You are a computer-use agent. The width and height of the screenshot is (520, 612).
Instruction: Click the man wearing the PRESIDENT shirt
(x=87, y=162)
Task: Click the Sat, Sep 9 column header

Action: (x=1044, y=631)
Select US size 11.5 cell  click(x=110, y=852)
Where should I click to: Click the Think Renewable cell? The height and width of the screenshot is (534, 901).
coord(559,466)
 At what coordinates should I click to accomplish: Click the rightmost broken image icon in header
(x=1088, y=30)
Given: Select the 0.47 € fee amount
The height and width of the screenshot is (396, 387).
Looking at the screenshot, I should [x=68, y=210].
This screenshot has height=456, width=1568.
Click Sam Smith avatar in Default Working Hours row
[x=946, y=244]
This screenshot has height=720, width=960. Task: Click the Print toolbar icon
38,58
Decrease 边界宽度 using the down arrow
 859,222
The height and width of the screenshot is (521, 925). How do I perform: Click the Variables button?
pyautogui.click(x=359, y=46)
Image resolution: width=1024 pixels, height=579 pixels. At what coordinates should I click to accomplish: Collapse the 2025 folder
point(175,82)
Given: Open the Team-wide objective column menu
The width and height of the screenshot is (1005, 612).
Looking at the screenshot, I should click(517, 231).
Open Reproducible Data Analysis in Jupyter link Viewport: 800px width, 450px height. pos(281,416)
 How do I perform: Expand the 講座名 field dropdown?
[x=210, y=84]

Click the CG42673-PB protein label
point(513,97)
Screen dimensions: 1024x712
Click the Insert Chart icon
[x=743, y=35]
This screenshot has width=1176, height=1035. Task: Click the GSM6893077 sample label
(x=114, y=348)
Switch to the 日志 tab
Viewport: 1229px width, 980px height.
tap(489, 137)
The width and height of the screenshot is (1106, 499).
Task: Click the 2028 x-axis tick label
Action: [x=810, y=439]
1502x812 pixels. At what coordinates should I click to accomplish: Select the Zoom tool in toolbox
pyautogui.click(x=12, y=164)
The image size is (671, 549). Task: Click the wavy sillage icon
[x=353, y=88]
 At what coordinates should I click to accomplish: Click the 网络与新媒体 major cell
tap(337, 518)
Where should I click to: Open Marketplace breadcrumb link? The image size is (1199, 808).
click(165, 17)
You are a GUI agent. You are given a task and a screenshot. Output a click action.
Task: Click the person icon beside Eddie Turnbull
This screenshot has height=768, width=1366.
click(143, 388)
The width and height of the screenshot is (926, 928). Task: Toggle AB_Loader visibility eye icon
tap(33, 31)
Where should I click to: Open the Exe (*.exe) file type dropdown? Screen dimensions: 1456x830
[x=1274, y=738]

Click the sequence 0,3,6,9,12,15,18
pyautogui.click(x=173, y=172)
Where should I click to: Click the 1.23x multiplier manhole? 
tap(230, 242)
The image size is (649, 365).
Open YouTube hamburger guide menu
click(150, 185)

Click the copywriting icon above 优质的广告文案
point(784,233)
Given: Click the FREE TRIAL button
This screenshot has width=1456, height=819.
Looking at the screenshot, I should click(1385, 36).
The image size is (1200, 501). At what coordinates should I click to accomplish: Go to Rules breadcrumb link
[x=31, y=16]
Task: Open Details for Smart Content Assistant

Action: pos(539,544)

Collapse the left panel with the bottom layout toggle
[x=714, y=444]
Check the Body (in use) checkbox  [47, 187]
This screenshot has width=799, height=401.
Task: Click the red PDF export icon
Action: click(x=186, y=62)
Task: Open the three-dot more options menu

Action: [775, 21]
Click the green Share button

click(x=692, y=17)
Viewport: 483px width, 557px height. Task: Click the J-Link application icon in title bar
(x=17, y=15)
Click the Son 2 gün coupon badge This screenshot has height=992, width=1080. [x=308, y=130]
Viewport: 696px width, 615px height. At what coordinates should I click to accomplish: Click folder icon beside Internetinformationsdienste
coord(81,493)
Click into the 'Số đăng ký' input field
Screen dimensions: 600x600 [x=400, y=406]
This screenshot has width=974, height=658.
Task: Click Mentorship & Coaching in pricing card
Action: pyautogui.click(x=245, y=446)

##########

:: TASK STATEMENT ::
Restate exactly each line of the data from the one bearing "Open YouTube hamburger guide menu" to the end, and add nothing.

:: ANSWER SECTION ::
Open YouTube hamburger guide menu
click(150, 185)

Click the copywriting icon above 优质的广告文案
point(784,233)
Given: Click the FREE TRIAL button
This screenshot has width=1456, height=819.
Looking at the screenshot, I should click(1385, 36).
The image size is (1200, 501). At what coordinates should I click to accomplish: Go to Rules breadcrumb link
[x=31, y=16]
Task: Open Details for Smart Content Assistant

Action: pos(539,544)

Collapse the left panel with the bottom layout toggle
[x=714, y=444]
Check the Body (in use) checkbox  [47, 187]
This screenshot has width=799, height=401.
Task: Click the red PDF export icon
Action: click(x=186, y=62)
Task: Open the three-dot more options menu

Action: [775, 21]
Click the green Share button

click(x=692, y=17)
Viewport: 483px width, 557px height. Task: Click the J-Link application icon in title bar
(x=17, y=15)
Click the Son 2 gün coupon badge This screenshot has height=992, width=1080. [x=308, y=130]
Viewport: 696px width, 615px height. At what coordinates should I click to accomplish: Click folder icon beside Internetinformationsdienste
coord(81,493)
Click into the 'Số đăng ký' input field
Screen dimensions: 600x600 [x=400, y=406]
This screenshot has width=974, height=658.
Task: Click Mentorship & Coaching in pricing card
Action: pyautogui.click(x=245, y=446)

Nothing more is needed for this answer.